Either way, a few people have asked me repeat questions, so I thought I'd add them here for others that are trying to resolve this issue.

=== Question 1 ===
When I authenticate in the browser the cookies arn't being stores in the browser, however, I can see them in tools such as Postman, and I can even see the cookie in the response! Chris what the hell is happening?!
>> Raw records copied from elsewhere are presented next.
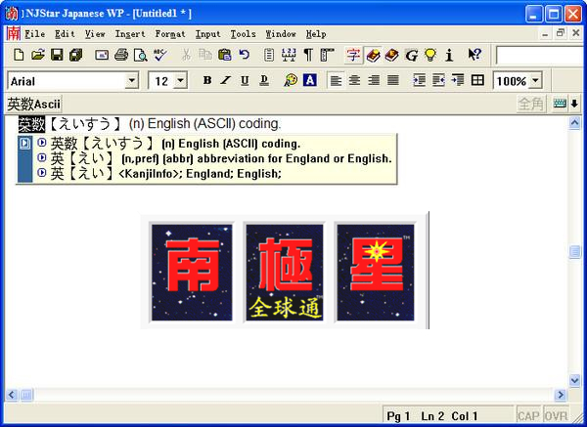The height and width of the screenshot is (427, 587).
Task: Toggle Bold formatting
Action: coord(207,80)
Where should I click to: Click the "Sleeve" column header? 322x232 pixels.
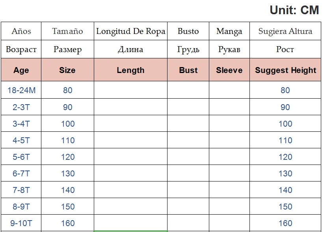(x=229, y=70)
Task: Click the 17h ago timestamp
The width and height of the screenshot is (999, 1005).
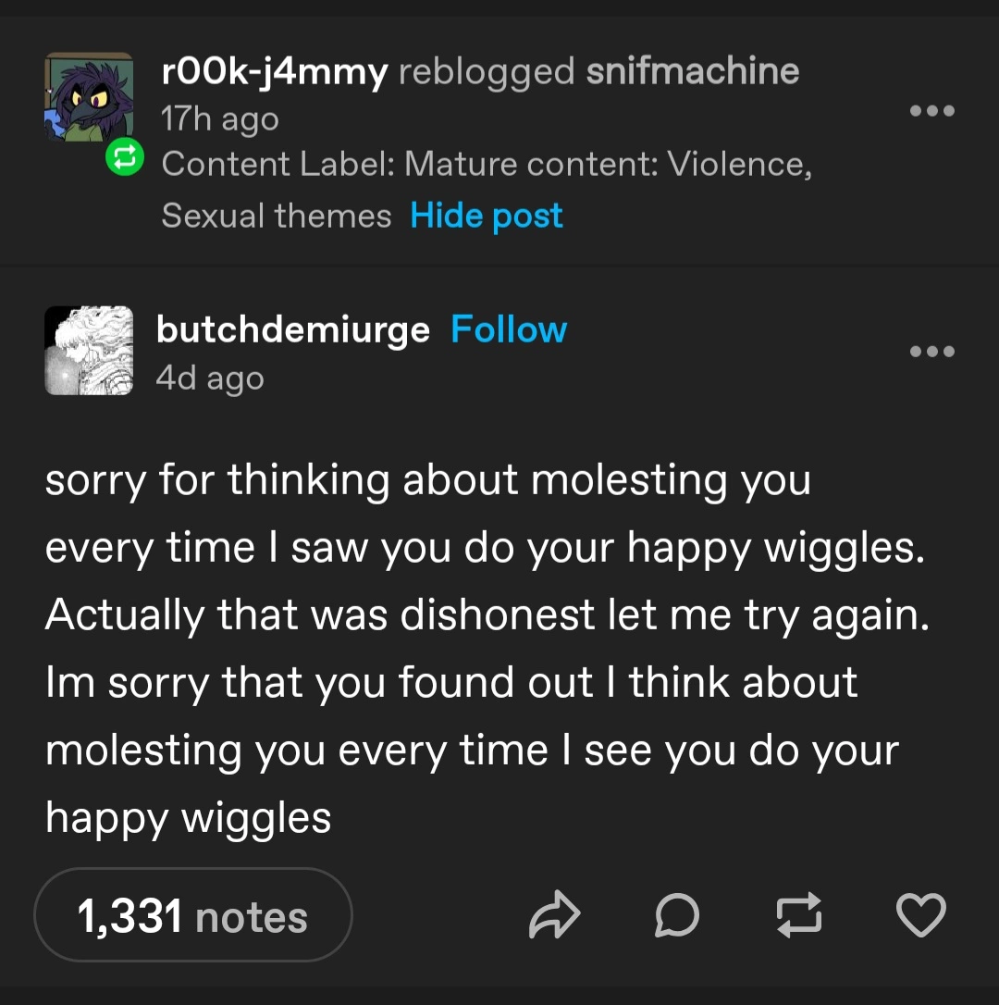Action: pyautogui.click(x=219, y=119)
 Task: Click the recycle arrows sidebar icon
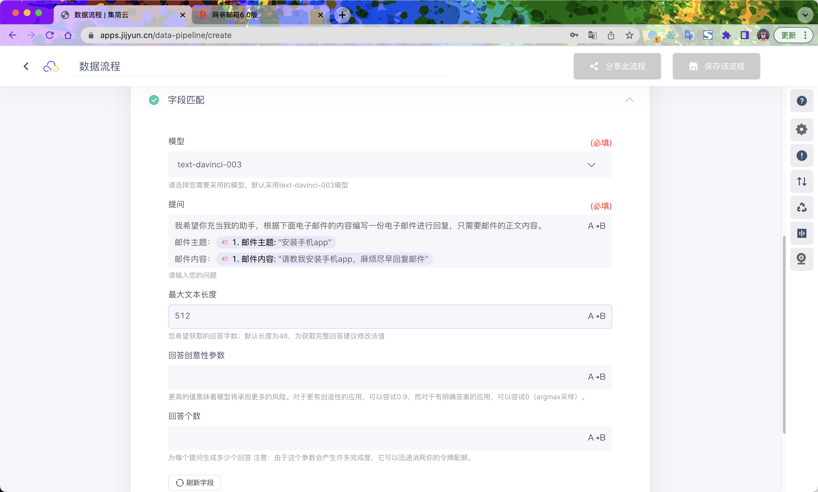[x=801, y=208]
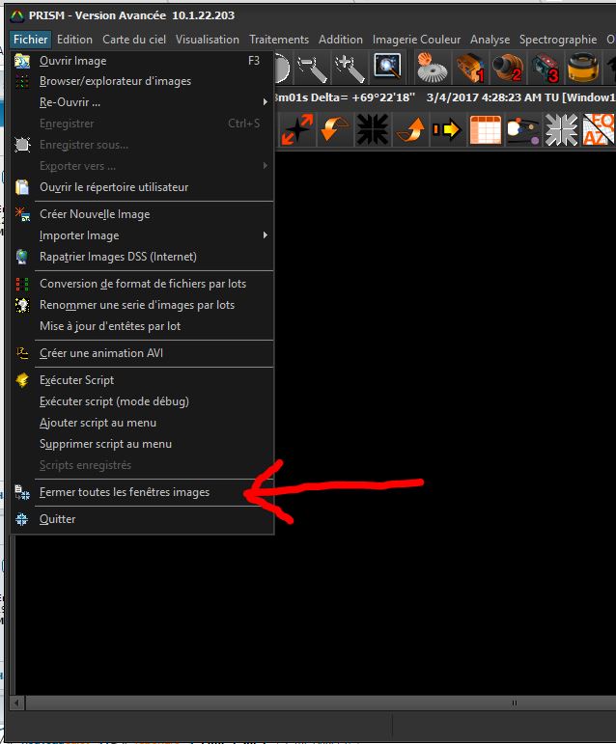
Task: Open the Carte du ciel menu
Action: pyautogui.click(x=134, y=40)
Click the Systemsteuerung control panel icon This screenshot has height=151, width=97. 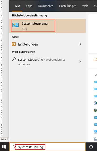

Okay relax, relax, the same thing happened to me after I posted this 😑*. After some debugging, and frantic searching, I realised that your frontend request NEEDS to include the 'withCredentials' header.*

In my use case I had a React JS frontend, with axios as my http library. Please see the below code for reference:

const login = async () => {
    await axios
      .post(
        `${constants.API}/auth/local`,
        {
          identifier: username,
          password,
        },
        {
          withCredentials: true, // <-- This is a critical part of the HTTP Request, if you are not using axios, please refer to the docs of your http client for a 'withCredentials' header
        }
      )
      .then(() => {
        ...
      })
      .catch((e) => {
        ...
      });
  };

>**=== Question 2 ===<br/>Does this work with the GraphQL Plugin?** 

>A fella by the name of [eikaramba](https://github.com/eikaramba) raised Issue - [Use server side cookies with graphql #3](https://github.com/christopher-talke/talke-dev/issues/3) which highlights how this can be done.

>Thank you eikaramba 👍🏽

>Anyway, if any more questions come through in the future, I'll keep adding them to this post!